**THE PROBLEM**.
Nothing in the data may be altered; the answer is a verbatim copy of it.

——

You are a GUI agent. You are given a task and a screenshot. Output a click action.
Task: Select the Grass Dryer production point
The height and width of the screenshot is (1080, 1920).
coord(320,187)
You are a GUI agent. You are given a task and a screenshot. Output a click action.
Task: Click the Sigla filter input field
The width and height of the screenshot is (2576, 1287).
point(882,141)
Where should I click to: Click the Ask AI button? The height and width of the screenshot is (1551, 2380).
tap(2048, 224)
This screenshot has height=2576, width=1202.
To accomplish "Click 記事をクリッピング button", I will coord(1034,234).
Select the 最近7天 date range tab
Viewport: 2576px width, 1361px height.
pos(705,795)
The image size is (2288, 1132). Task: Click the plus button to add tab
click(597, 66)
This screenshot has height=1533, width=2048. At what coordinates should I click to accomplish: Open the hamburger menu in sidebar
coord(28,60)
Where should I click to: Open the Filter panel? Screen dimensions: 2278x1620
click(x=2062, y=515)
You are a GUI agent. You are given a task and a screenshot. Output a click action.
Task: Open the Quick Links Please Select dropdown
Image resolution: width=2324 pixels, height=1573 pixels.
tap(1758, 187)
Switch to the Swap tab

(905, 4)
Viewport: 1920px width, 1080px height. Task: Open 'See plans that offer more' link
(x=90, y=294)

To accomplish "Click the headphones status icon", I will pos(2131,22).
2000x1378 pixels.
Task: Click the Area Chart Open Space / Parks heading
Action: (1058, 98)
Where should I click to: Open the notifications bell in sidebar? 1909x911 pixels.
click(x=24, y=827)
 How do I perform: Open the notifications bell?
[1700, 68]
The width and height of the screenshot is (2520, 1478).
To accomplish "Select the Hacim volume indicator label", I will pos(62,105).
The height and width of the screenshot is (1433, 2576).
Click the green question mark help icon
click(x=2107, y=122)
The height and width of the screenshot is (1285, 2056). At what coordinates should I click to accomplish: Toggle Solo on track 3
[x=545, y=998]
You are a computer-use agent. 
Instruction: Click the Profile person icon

——

**COMPLETED TASK**.
You are a GUI agent. You are given a task and a screenshot. Output a click action.
Task: Select the Grass Dryer production point
The height and width of the screenshot is (1080, 1920).
coord(320,187)
You are a GUI agent. You are given a task and a screenshot. Output a click action.
Task: Click the Sigla filter input field
The width and height of the screenshot is (2576, 1287).
point(882,141)
Where should I click to: Click the Ask AI button? The height and width of the screenshot is (1551, 2380).
tap(2048, 224)
This screenshot has height=2576, width=1202.
To accomplish "Click 記事をクリッピング button", I will coord(1034,234).
Select the 最近7天 date range tab
Viewport: 2576px width, 1361px height.
pos(705,795)
The image size is (2288, 1132). Task: Click the plus button to add tab
click(597, 66)
This screenshot has height=1533, width=2048. At what coordinates should I click to accomplish: Open the hamburger menu in sidebar
coord(28,60)
Where should I click to: Open the Filter panel? Screen dimensions: 2278x1620
click(x=2062, y=515)
You are a GUI agent. You are given a task and a screenshot. Output a click action.
Task: Open the Quick Links Please Select dropdown
Image resolution: width=2324 pixels, height=1573 pixels.
tap(1758, 187)
Switch to the Swap tab

(905, 4)
Viewport: 1920px width, 1080px height. Task: Open 'See plans that offer more' link
(x=90, y=294)

To accomplish "Click the headphones status icon", I will pos(2131,22).
2000x1378 pixels.
Task: Click the Area Chart Open Space / Parks heading
Action: (1058, 98)
Where should I click to: Open the notifications bell in sidebar? 1909x911 pixels.
click(x=24, y=827)
 How do I perform: Open the notifications bell?
[1700, 68]
The width and height of the screenshot is (2520, 1478).
To accomplish "Select the Hacim volume indicator label", I will pos(62,105).
The height and width of the screenshot is (1433, 2576).
Click the green question mark help icon
click(x=2107, y=122)
The height and width of the screenshot is (1285, 2056). At what coordinates should I click to accomplish: Toggle Solo on track 3
[x=545, y=998]
You are a computer-use agent. 
Instruction: Click the Profile person icon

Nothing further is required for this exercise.